WORK TO BE COMPLETED =>
Reproduce word for word the part of the piece on vaccine research below, starting with "Most researchers will" and going on through "of the destination.".

PASSAGE FOR REVIEW =>

Recent newspaper headlines have suggested that if only scientists could work together, rather than competing, we would have a COVID-19 vaccine sooner.

Most researchers will be scratching their heads about this, as they are already collaborating enthusiastically. But beyond that the dichotomy is deeply misleading. It is not a choice between competition and cooperation, it is more about working alone or together. People do both but with different emphases at different stages. The way I say it is – exploration is best done alone, implementation together.

Imagine your tribe washed up on a barren shore and is lost. The first thing you do is send out scouts to explore. Small teams spread out, but keep sharing knowledge about dead-ends and hopeful leads, as they search for the right place to camp, an oasis or a river. Only after you have found it does everyone come together to build a town. You don’t all explore in the same direction, and you don’t get together to build a railway until you’re sure of the destination.

Implementing or translating too early sounds attractive but it can be both fruitless and wasteful.

Those with long memories will know that the earliest gene therapy, stem cell, and RNAi trials, cost millions and amounted to very little. At present a large number of repurposed drugs (probably too many) are being trialled against SARS-CoV2. Some will help a bit, but we will almost certainly need to do the hard yards to develop targeted therapeutic agents, or better still, a vaccine to beat this virus.

Since no one knows what will work, we need many labs to try different things. And we need labs with highly developed expertise to try the things they are good at. There are many different ways of making a vaccine. You can inject dead or crippled virus, you can inject a harmless piece of the virus, or DNA or RNA that encodes a harmless piece of the virus. We don’t know which strategy will work best.

This is why everyone is so vague about how long it will take to produce a vaccine. If we were building a railway, we could plan it, cost it, and project manage it, but we are still exploring. We do not know whether the first thing we try will work, or the tenth thing. The fastest approach will be to have many different teams working independently on different things, not all cooperating on one thing.

GIVEN DATA =>
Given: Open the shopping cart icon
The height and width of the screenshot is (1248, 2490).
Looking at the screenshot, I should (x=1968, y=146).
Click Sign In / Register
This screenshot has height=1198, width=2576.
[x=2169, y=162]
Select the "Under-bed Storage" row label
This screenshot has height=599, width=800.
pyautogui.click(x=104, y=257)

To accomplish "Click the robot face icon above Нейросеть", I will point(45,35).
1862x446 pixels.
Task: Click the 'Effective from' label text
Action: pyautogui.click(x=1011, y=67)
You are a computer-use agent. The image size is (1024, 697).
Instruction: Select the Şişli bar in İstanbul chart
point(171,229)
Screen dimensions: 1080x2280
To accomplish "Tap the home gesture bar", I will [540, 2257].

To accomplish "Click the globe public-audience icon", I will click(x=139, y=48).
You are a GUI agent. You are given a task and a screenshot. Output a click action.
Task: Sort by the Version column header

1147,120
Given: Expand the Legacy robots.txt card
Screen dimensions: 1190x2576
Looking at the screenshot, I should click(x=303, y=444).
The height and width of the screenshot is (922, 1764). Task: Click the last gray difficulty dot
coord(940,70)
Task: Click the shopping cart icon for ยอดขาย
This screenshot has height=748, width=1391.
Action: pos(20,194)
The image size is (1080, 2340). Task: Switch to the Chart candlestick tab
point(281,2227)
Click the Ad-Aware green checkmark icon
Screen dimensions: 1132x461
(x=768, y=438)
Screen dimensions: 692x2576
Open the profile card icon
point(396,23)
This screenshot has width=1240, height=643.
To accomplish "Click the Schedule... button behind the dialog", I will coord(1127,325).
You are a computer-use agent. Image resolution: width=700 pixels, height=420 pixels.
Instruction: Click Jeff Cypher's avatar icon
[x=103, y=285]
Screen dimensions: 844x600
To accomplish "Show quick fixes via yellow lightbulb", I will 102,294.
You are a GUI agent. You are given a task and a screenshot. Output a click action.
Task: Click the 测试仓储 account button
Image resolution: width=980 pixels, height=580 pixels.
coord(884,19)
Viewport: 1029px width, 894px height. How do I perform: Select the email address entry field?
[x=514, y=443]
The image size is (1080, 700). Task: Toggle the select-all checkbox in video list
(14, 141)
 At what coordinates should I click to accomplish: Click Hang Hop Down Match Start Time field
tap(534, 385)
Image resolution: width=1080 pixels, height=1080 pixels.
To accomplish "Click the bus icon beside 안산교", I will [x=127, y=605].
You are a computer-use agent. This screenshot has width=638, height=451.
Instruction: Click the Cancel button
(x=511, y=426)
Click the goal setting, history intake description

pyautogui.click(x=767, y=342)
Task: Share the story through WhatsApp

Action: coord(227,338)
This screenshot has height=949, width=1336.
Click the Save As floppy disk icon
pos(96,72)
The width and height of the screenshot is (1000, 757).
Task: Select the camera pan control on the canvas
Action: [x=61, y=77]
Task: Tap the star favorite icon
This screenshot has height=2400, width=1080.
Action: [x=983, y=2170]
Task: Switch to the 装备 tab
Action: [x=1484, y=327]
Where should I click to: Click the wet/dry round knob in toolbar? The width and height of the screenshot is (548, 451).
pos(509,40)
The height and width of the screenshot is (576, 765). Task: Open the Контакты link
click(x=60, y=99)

EXERCISE SOLUTION =>
Most researchers will be scratching their heads about this, as they are already collaborating enthusiastically. But beyond that the dichotomy is deeply misleading. It is not a choice between competition and cooperation, it is more about working alone or together. People do both but with different emphases at different stages. The way I say it is – exploration is best done alone, implementation together.

Imagine your tribe washed up on a barren shore and is lost. The first thing you do is send out scouts to explore. Small teams spread out, but keep sharing knowledge about dead-ends and hopeful leads, as they search for the right place to camp, an oasis or a river. Only after you have found it does everyone come together to build a town. You don’t all explore in the same direction, and you don’t get together to build a railway until you’re sure of the destination.